Democracy in Colonial Wethersfield, Connecticut

In the years before the Revolutionary War, America and its people started to change, becoming more independent and more Democratic. From the example of Wethersfield, it is possible to see that the American society was becoming more Democratic in the later1700s but was also still very much influenced by the Christian church. From an assortment of evidence, such as the increase in voters and the decrease in slaves, we can see the change that was going on. In the social structure of Wethersfield, we can see how they are becoming more Democratic because of how there are less slaves than there previously was according to document A.

Something that is shown by documents B, D, and E is the unfairness in land holdings. It would seem that by becoming more democratic in some areas, the rich are finding ways of making themselves richer, shown by the unfairness in the taxes of property and the chart comparison of how the same people stay in the top percentage of the wealthiest. Along with that, in document E, we can see how the houses, although very similar, have highly different tax assessments; maybe certain people of those houses had a little more influence than the others.

The politics of the new world had shown to have more participation in the voting and electing of officials. In document G there is shown a high increase in the number of people actuality voting, the numbers being raised by about 23 men. Also, in the 1770s elections there were more men being elected to a major town office from various social groups. The trend of mostly the top 10% of men in the town being elected has shifted greatly to the second highest ten percent but has also spread out of the other groups seen in Document H.

As shown in Document F, the higher government did have a more fair way of taxing the people and the way that the town officials were chosen and had to listen to the gatherings of the town. The people of the town were all seemingly more involved in the Democratic movement, by their wishes for rights and the decisions they make as a whole in Document L and also the feelings expressed in Document O. According to Document M, their legal process was moving more towards a Democratic way.

By having a Company of men deciding on the decisions of the wrongdoings in the town based on their majority vote. Their actions seem fair to the majority but yet there still remains that biased feelings for the Christian church and it's members, the Document actuality addressing "all Christian people. " In the Document I, a Rev. Frothingham had complained about the head of the church being prejudice because he was a Separatist and therefore locked him up in jail for preaching without consent. In response to his letter Rev.

James Lockwood stated things showing his thoughts that he had power over others, both religiously and politically. He said how he was in a place of power to rule over others and how the other ones who are in a place of inferiority need to not treat him rudely and respect him and his authority. Also, the laws were made unjustly to help out the people of certain denominations, as shown in Document K. Rev. Samuel Peters explains how the laws were unfair to certain religions and how much emphasis was put inn the laws on the church and becoming a member of it.

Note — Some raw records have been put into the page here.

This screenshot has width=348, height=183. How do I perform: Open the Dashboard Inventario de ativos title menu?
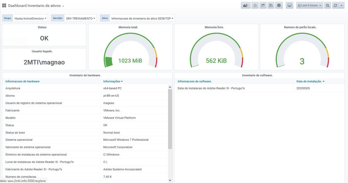[36, 6]
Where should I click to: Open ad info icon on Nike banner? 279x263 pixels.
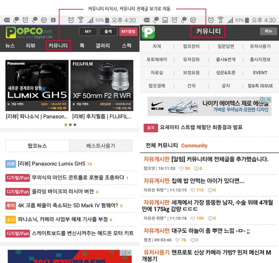(x=263, y=99)
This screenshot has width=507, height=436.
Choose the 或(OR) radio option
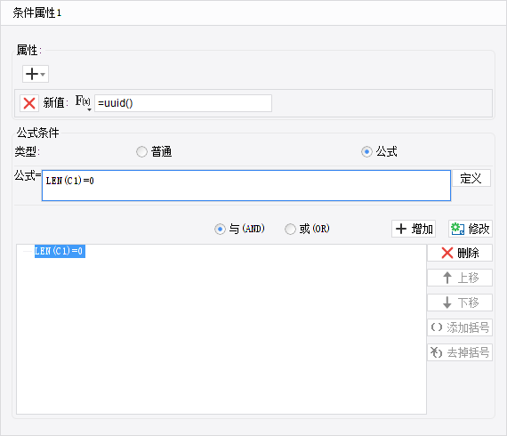pos(290,229)

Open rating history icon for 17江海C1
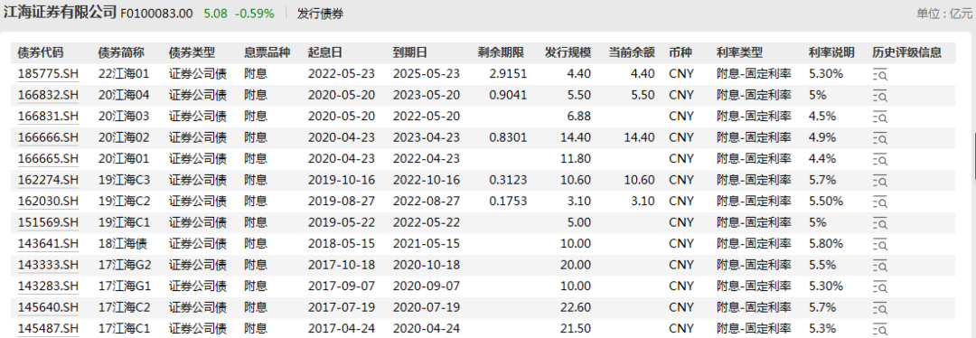tap(880, 329)
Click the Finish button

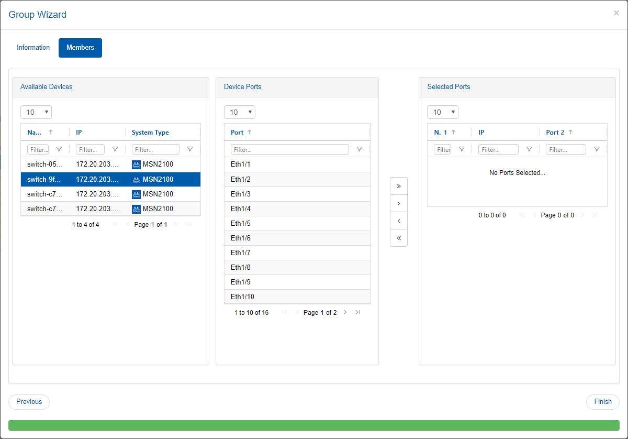coord(602,402)
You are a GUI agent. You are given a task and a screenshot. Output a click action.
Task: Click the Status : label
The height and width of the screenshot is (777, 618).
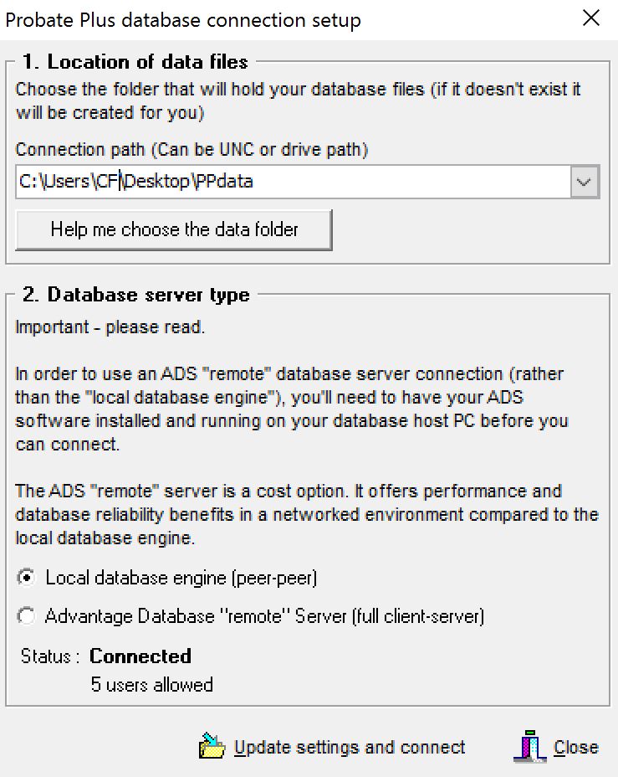pyautogui.click(x=50, y=657)
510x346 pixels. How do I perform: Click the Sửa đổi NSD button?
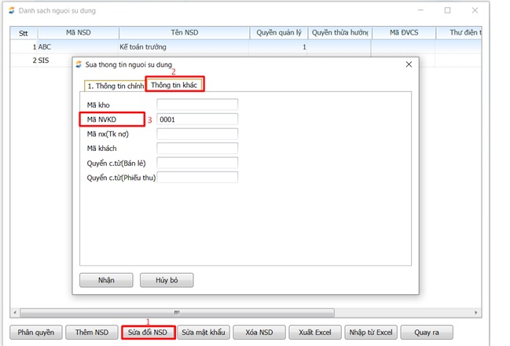click(149, 333)
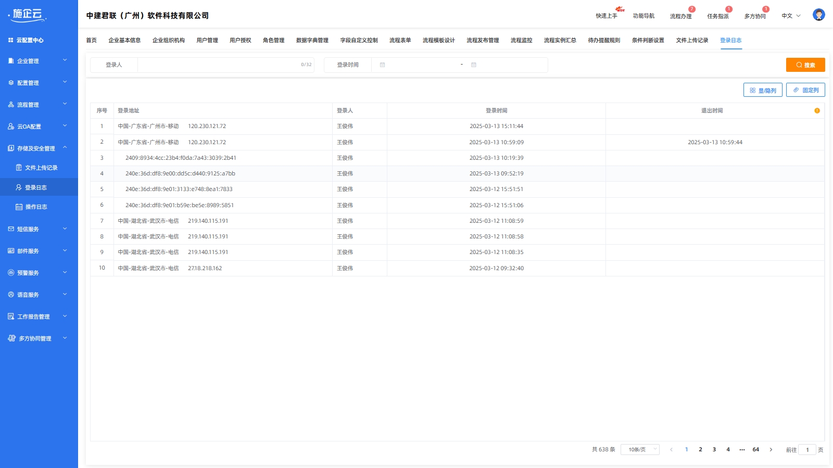Screen dimensions: 833x468
Task: Click the 显/隐列 button
Action: [763, 90]
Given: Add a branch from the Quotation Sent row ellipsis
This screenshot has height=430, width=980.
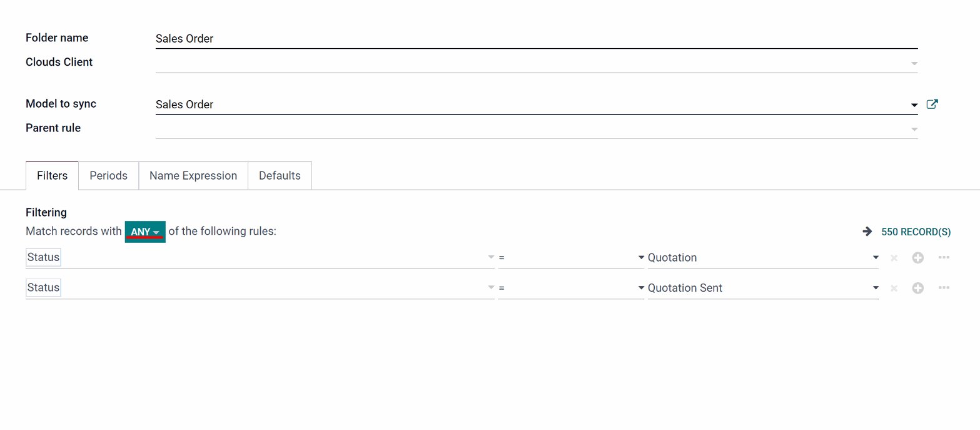Looking at the screenshot, I should 944,287.
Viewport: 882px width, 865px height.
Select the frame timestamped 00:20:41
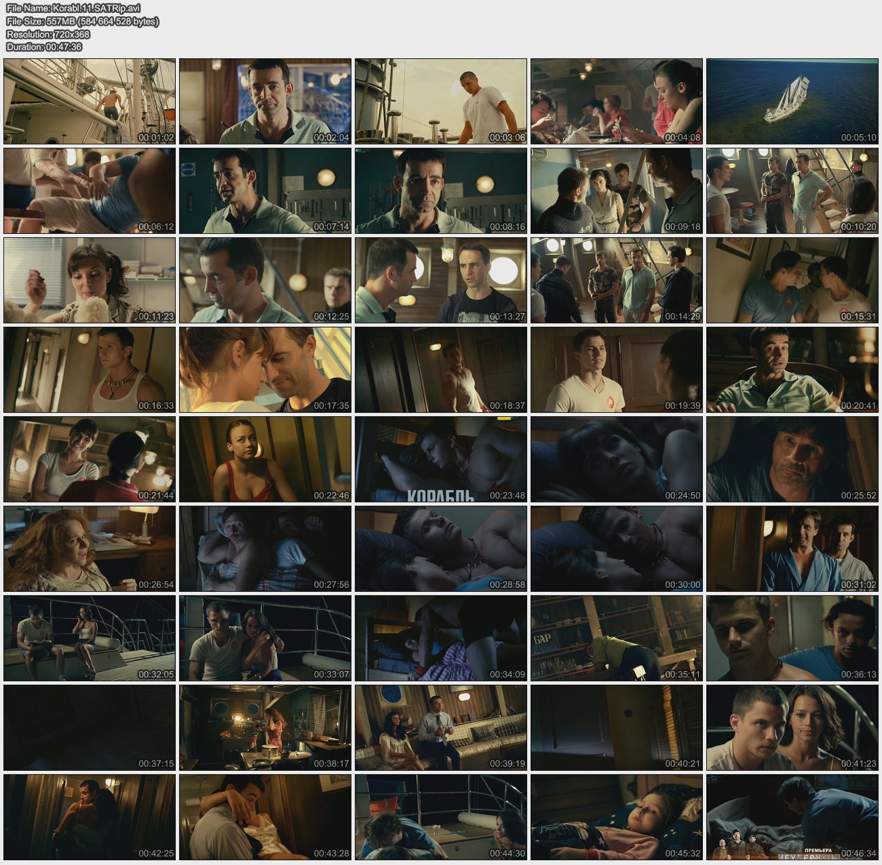[792, 369]
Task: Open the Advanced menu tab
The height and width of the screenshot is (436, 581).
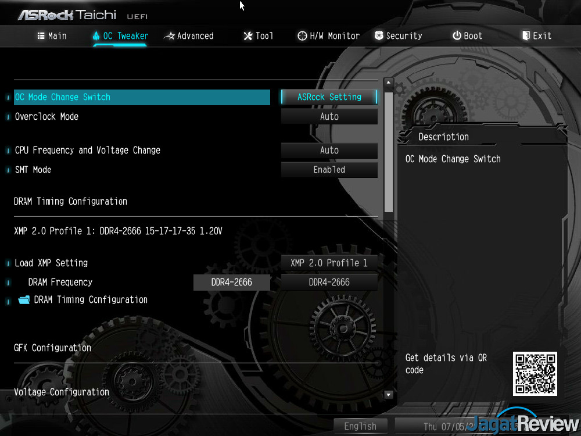Action: click(x=189, y=35)
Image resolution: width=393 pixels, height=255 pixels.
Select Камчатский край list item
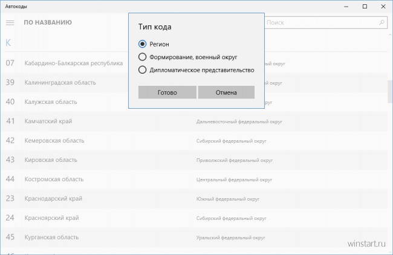click(194, 121)
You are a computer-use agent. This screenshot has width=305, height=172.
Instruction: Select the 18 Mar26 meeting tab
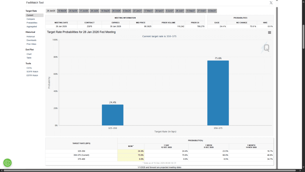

At first glance, we can assume that the town of Wethersfield was a good example of the steps that America was taking to become a more Democratic country. This is true but upon looking further into the documents we can see how these were but small steps and there still is a long way to go to really seeing a more true Democracy arise. There are many trails and hurdles to overcome, the religious control, the aristocratic power and wealth, and, of course, the true break from the European countries.